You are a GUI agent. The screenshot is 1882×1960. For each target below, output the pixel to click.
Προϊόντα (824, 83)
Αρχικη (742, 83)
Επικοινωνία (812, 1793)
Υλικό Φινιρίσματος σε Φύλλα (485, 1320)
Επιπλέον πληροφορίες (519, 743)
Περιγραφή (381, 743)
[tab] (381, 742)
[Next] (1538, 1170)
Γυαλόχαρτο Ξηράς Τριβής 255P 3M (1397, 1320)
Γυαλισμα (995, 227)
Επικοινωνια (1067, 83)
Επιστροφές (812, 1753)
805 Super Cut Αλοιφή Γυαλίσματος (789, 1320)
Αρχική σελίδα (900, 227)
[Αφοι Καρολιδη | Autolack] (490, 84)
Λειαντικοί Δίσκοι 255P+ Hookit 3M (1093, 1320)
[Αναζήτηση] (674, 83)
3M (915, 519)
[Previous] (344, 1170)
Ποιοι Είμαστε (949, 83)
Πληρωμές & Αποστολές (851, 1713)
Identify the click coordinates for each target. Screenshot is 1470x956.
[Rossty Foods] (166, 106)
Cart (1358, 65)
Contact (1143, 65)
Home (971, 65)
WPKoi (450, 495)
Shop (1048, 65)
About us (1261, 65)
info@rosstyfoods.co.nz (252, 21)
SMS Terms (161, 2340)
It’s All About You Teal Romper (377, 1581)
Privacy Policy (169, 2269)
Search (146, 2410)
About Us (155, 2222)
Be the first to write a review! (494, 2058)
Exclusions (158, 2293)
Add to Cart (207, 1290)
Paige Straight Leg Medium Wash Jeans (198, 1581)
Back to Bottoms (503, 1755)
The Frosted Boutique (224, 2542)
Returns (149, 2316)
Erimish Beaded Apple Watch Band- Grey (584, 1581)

────────────────────────────────────────

▸ Directions:
What lines above hold the word "click"? List them all.

▸ Solution for this task:
You are a GUI agent. The screenshot is 1882×1960. For each target below, output the pixel to click.
Identify the click coordinates for each target. Screenshot is 1470x956.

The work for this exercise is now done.